The Bengals certainly have the talent to match that attitude. They have the top offensive and defensive players in the AFC North in Green and defensive tackle Geno Atkins. They'll be more explosive on offense. They'll be more dominant in the pass rush, which was already a strength on the team.
Unlike the Ravens, who parted with nine starters from their Super Bowl championship team, the Bengals took the opposite philosophy and retained most of theirs. The only two starters not re-signed were outside linebacker Manny Lawson and safety Chris Crocker.
That shows the Bengals believe they have the right players to win. They just have to get those players to execute better.

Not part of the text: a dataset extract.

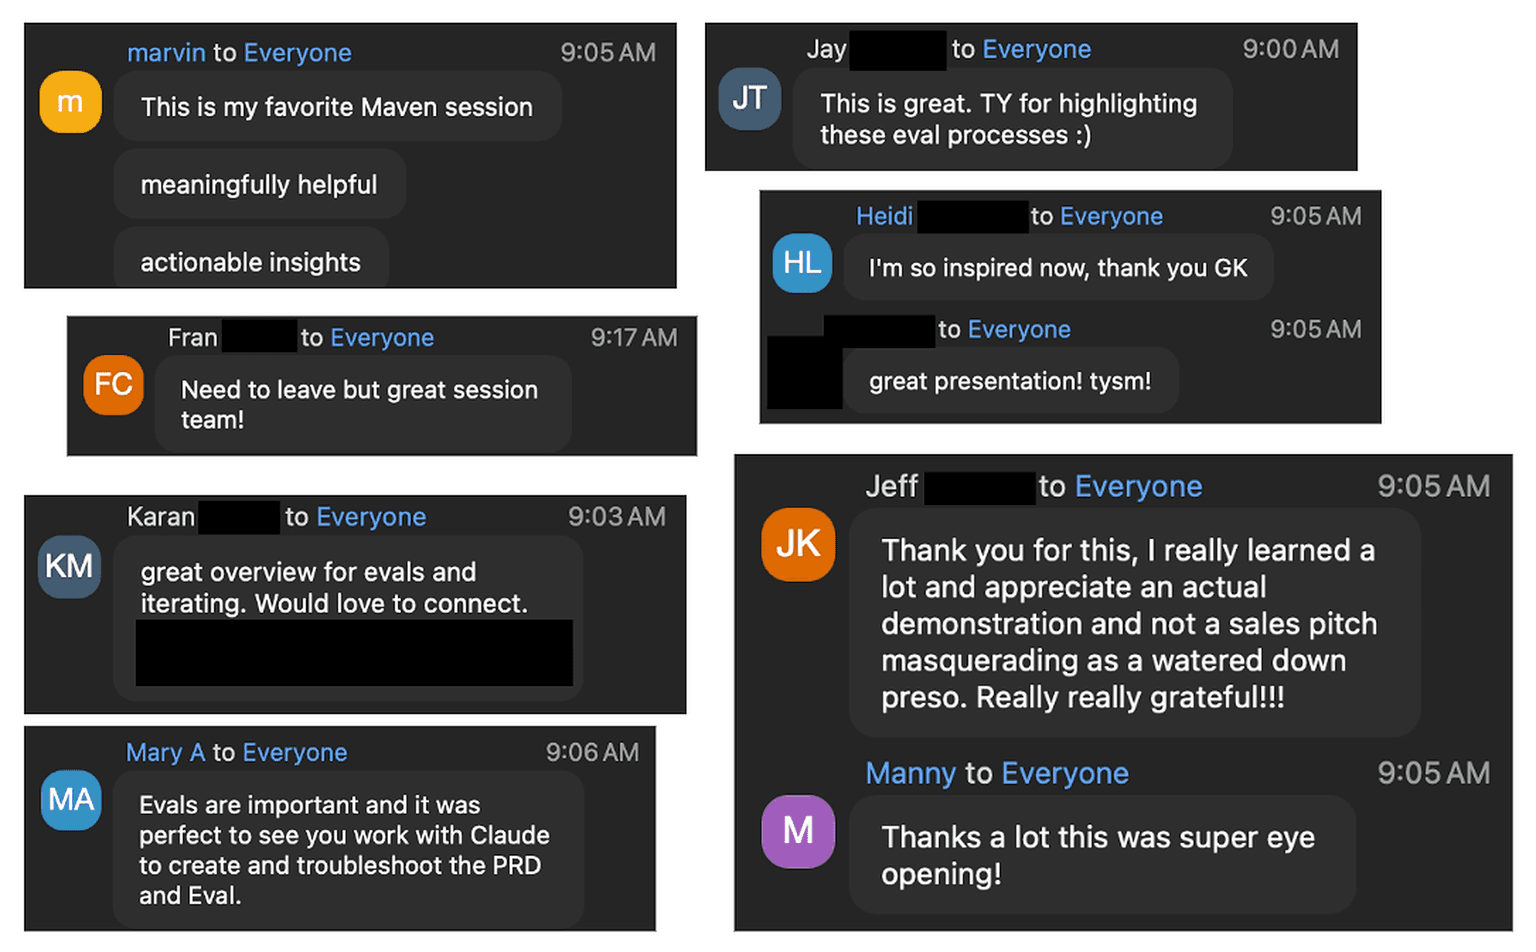Select Jeff's orange JK avatar

coord(798,544)
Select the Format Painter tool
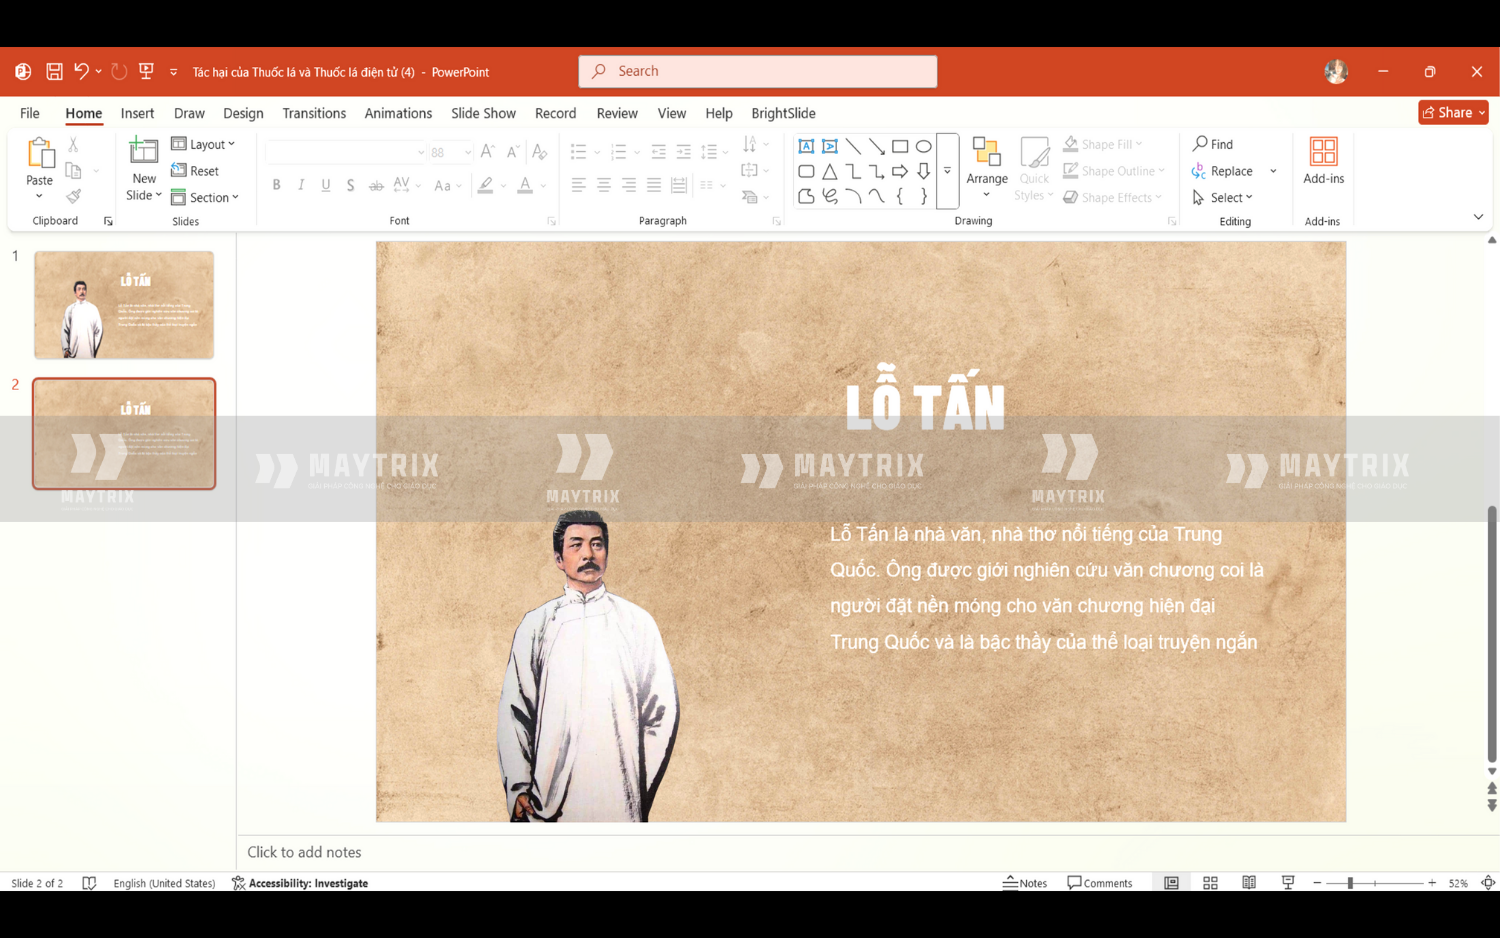 click(x=73, y=196)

Lewis wants his players to remember the sting of that 19-13 playoff loss at Houston five months ago, as well as the times that could have changed their fate. He's talked to them about making the play when it's second down and you're wide open. He's pointed out that you can't bobble the ball on third-and-4.
The biggest missed opportunity from that playoff game came with three minutes to play in the game and the Bengals facing a third-and-11 while trailing by six points (19-13). Green ran a double move to get behind the Texans' defense, and Dalton overthrew him.
Lewis was asked whether it was fair to say an elite quarterback would make that throw to Green.
“Let’s just say that, for our quarterback, we want to make one of those throws and complete them," Lewis said. "We had a couple of opportunities to make big plays in that football game, and we missed out on them. Those are the things that a very good player is going to get. A great player is going to get those things and hit some of those. That’s how you get to that status. If not, you’re never going to be looked at as that. You have to win big games -- which he’s won -- but you have to win playoff games and then, obviously, win a Super Bowl to be looked at as an elite quarterback in the NFL.”
As I've written repeatedly, Dalton is the key for the Bengals to make a run in the playoffs. They did everything they could in the draft to help the third-year starter, using their top two picks on playmakers, tight end Eifert and running back Giovani Bernard. Cincinnati also re-signed right tackle Andre Smith to keep Dalton's offensive line intact.
The other substantial offseason move was signing Harrison, the 2008 NFL Defensive Player of the Year who played the past nine seasons with the Pittsburgh Steelers. He brings championship experience as well as a much-needed nasty disposition to a young and impressionable Cincinnati team.
Asked if he sensed the Bengals are in line for a special season, Harrison said, "I haven't been here long enough to say what I'm feeling. I haven't went into a game with these guys yet. I've had times I thought we may be in trouble this year, and we turned out to be great. So, you really can't go off practice."
Harrison is right. Offseason talk often has proved meaningless. Last season, in a news release about training camp, Bengals executive Katie Blackburn was quoted as calling this the Super Bowl championship season. Lewis handed out T-shirts that read DNO, which meant Destination: New Orleans, site of the Super Bowl.
"We're a hungry team. We're still young and we still want it," Atkins said. "We know it's time, and Coach Lewis has stressed it to us that each year is going to be a different year so we have to take advantage. I think this year he got the point across."